If there is such a thing we don't have it at Sabadell.

We are both over 65 and our bank charges are about the same as the national budget of some small countries :frown:

How can a bank charge you for paying money in?


----------



## xabiaxica (Jun 23, 2009)

DunWorkin said:


> If there is such a thing we don't have it at Sabadell.
> 
> We are both over 65 and our bank charges are about the same as the national budget of some small countries :frown:
> 
> How can a bank charge you for paying money in?


my bank charges are about 9€ a quarter, and last time I went in they told me that they had come up with a scheme whereby if I put 1000€ into a seperate account & just left it there, they would pay me 9€ a quarter.............. so I effectively no longer pay any charges at all....


----------



## Issi (Nov 20, 2011)

xabiachica said:


> my bank charges are about 9€ a quarter, and last time I went in they told me that they had come up with a scheme whereby if I put 1000€ into a seperate account & just left it there, they would pay me 9€ a quarter.............. so I effectively no longer pay any charges at all....

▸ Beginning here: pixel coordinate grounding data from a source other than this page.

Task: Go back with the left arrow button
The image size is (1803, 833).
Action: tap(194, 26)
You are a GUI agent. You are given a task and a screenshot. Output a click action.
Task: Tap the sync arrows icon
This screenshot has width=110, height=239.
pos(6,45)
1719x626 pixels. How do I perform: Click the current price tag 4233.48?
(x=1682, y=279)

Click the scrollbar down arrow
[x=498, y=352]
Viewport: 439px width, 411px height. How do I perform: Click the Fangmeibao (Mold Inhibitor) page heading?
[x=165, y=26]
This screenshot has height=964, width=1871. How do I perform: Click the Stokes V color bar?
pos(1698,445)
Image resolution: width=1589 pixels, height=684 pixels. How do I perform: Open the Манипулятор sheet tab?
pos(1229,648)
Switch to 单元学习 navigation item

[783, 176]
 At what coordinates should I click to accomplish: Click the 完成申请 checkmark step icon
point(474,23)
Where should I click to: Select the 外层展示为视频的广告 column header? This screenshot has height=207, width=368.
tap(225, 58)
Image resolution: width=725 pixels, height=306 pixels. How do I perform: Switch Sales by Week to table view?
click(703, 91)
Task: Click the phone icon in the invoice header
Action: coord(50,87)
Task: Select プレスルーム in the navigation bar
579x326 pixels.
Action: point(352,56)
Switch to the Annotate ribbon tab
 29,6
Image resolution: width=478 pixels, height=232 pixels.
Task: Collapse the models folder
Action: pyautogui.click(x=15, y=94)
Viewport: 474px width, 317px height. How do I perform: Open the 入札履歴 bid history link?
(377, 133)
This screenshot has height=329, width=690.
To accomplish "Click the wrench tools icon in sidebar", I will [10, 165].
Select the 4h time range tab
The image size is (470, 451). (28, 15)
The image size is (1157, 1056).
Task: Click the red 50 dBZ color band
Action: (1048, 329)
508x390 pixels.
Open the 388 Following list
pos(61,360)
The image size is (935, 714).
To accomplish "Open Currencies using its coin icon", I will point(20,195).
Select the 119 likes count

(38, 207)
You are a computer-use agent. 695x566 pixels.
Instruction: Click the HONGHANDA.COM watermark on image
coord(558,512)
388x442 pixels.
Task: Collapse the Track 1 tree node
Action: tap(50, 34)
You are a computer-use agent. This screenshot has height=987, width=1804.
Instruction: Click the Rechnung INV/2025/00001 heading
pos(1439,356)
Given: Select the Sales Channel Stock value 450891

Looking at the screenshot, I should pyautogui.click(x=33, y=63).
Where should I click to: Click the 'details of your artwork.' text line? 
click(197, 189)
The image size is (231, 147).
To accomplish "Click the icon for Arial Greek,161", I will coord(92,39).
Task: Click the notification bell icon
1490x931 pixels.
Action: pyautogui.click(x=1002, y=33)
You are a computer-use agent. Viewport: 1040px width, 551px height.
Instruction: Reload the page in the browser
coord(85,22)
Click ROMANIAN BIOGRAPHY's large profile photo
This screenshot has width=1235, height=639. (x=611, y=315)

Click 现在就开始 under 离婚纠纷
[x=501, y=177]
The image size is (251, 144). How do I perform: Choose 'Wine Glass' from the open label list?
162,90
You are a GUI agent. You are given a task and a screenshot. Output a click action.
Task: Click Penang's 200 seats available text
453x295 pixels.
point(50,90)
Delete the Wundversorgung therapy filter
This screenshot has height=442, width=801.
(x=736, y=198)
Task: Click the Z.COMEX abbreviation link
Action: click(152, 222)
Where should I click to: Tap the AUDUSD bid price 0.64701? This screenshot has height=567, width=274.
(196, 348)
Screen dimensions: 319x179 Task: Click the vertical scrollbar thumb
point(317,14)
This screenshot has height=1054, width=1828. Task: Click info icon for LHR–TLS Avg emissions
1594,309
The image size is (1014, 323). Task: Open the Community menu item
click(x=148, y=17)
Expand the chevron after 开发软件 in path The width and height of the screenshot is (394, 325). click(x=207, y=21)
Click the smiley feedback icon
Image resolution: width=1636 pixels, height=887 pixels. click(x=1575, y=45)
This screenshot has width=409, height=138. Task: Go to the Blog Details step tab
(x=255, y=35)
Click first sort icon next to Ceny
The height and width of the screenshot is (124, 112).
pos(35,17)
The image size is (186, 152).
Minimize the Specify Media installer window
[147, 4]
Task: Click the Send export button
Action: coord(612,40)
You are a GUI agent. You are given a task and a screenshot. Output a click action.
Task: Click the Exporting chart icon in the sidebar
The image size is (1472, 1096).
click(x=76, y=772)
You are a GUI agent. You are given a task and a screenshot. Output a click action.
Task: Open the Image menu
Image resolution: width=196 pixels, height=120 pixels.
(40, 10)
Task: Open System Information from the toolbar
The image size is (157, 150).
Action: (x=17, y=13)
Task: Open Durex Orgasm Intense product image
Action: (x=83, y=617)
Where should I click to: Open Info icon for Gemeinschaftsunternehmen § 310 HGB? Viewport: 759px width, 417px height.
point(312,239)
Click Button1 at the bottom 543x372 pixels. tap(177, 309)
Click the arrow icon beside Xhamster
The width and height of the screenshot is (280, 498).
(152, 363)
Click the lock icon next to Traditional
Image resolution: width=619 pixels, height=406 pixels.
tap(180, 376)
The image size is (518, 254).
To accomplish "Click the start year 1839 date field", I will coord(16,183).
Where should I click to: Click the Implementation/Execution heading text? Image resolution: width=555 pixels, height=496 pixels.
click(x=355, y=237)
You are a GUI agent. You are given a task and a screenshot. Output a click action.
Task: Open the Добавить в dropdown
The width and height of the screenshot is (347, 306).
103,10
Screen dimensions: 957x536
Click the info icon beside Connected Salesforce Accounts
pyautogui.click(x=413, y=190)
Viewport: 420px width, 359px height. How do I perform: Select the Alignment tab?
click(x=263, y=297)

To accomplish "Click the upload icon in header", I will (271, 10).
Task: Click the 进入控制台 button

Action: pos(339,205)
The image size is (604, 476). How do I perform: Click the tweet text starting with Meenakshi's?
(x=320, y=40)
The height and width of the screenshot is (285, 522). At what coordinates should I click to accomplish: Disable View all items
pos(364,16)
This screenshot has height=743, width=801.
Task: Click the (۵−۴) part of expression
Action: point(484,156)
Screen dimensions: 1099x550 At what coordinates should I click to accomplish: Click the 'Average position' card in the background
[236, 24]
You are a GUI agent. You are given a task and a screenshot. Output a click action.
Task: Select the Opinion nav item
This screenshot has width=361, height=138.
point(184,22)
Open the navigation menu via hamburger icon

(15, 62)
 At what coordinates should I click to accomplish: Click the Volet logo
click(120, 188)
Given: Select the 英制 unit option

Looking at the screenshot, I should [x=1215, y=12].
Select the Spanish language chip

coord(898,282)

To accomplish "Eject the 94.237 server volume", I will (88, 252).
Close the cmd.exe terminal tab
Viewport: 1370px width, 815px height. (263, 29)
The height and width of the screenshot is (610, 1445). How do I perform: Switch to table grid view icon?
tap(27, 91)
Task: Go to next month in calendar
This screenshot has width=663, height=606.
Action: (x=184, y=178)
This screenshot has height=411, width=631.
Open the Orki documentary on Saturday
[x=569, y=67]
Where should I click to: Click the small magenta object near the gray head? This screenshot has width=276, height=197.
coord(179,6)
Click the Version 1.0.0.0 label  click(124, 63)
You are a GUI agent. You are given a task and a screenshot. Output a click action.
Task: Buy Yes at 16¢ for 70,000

 Sounds good! Who do you bank with?


----------



## Guest (Aug 7, 2013)

DunWorkin said:


> If there is such a thing we don't have it at Sabadell.
> 
> We are both over 65 and our bank charges are about the same as the national budget of some small countries :frown:


Could you elaborate? I ask because I just opened an account at Sabadell Herrero - "Cuenta Expansion". I was told that there would be no "comisiones" to maintain the account, if I receive any national transfers in euros, and/or make deposits via a national check in euros. Also, a credit card was offered gratis (I did not accept as I already have one with an acceptable credit limit), a debit card (also declined), and yet another card for Repsol that gives a 2% discount, and if I maintain a 750€ balance and have all my household expenses deducted from the account I will get back 3% (I also declined this).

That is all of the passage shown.